Lorsque l'on évoque le nom de Vittel, c'est souvent l'eau qui vient immédiatement à l'esprit. Pourtant, cette précieuse ressource est en danger. L'association 60 millions de consommateurs tire la sonnette d'alarme sur l'épuisement de la nappe phréatique, alors que Nestlé a l'autorisation de prélever un million de mètres cubes d'eau chaque année. Cette ressource, commercialisée sous le nom de Vittel Bonne Source, est distribuée dans de nombreux pays. Parallèlement, la fromagerie Ermitage utilise également 600 000 mètres cubes d'eau. Il en résulte qu'il ne reste plus que 50 % des ressources nécessaires pour fournir de l'eau potable à Vittel et aux communes voisines.

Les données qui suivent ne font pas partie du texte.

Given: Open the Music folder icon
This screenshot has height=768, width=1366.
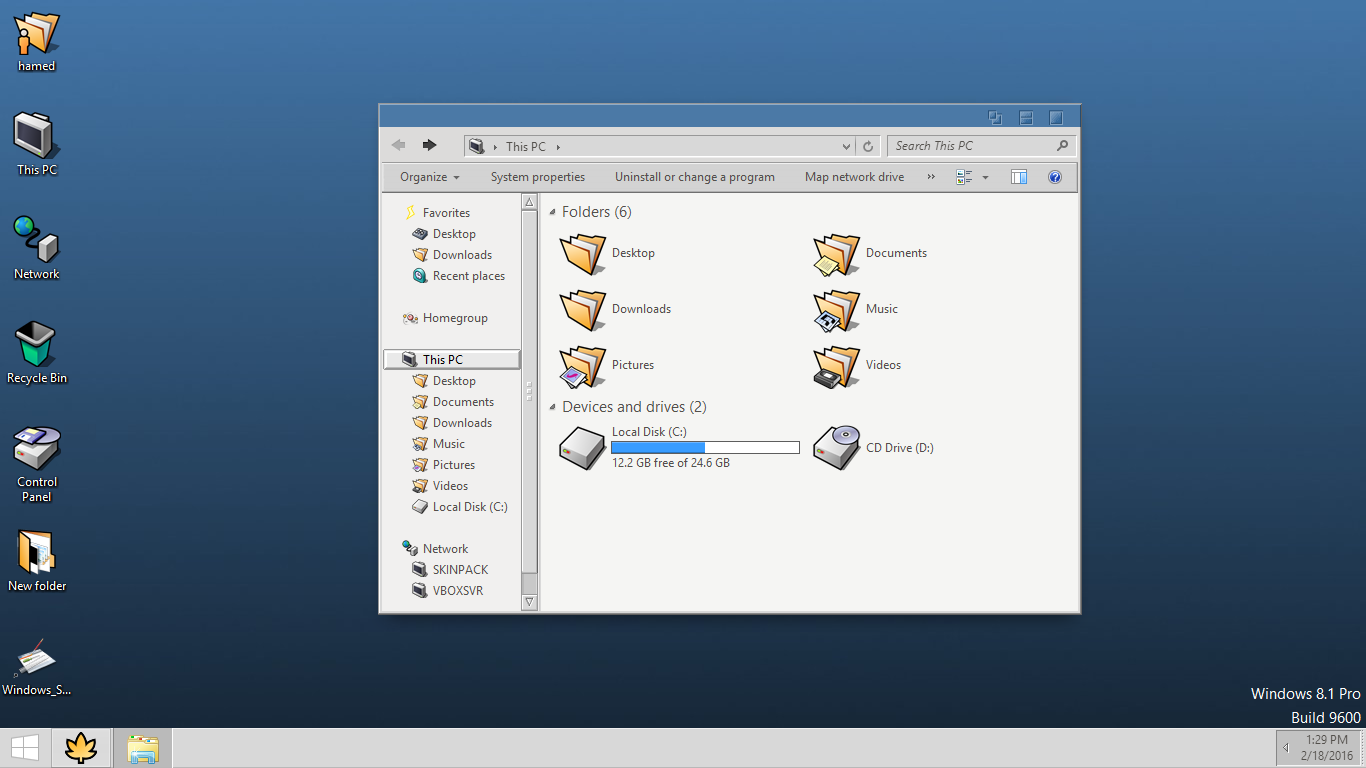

Une nappe phréatique en difficulté
Cette nappe phréatique, exploitée depuis plus de 30 ans par Nestlé, s'étend des Vosges jusqu'au Luxembourg. Malheureusement, l'industrialisation à grande échelle empêche cette ressource naturelle de se renouveler, menaçant ainsi l'avenir de cette source d'eau précieuse. Ce problème, présent depuis les années 70, a connu un déficit d'eau de 2,5 millions de mètres cubes par an à l'époque. Aujourd'hui, ce déficit est stabilisé à environ 800 000 mètres cubes, représentant précisément ce que prélève Nestlé chaque année. Comme le souligne l'association France Nature Environnement (FNE) dans un communiqué, "Nestlé Waters s'est approprié cette ressource locale pour exporter de l'eau en bouteille en Allemagne, au détriment des populations locales". En réponse, l'entreprise affirme avoir réduit ses prélèvements de 25 % depuis 2017.

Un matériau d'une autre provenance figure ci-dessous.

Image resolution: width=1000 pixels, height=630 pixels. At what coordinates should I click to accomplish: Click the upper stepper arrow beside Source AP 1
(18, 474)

À la recherche de solutions durables
Cependant, depuis 2010, des solutions d'économie d'eau et de transfert sont en cours d'étude par la Commission locale de l'eau (CLE). Le 15 mars dernier, la CLE a proposé la construction de quatre-vingt kilomètres de canalisations pour puiser de l'eau potable dans les territoires voisins. À terme, cet investissement, évalué entre 15 et 30 millions d'euros, pourrait permettre de transférer 1 million de mètres cubes par an. Cela entraînerait une augmentation du coût de l'eau pour les consommateurs, variant entre 0,20 et 1 euro par mètre cube. Ce projet doit être voté par la commission en juin 2018.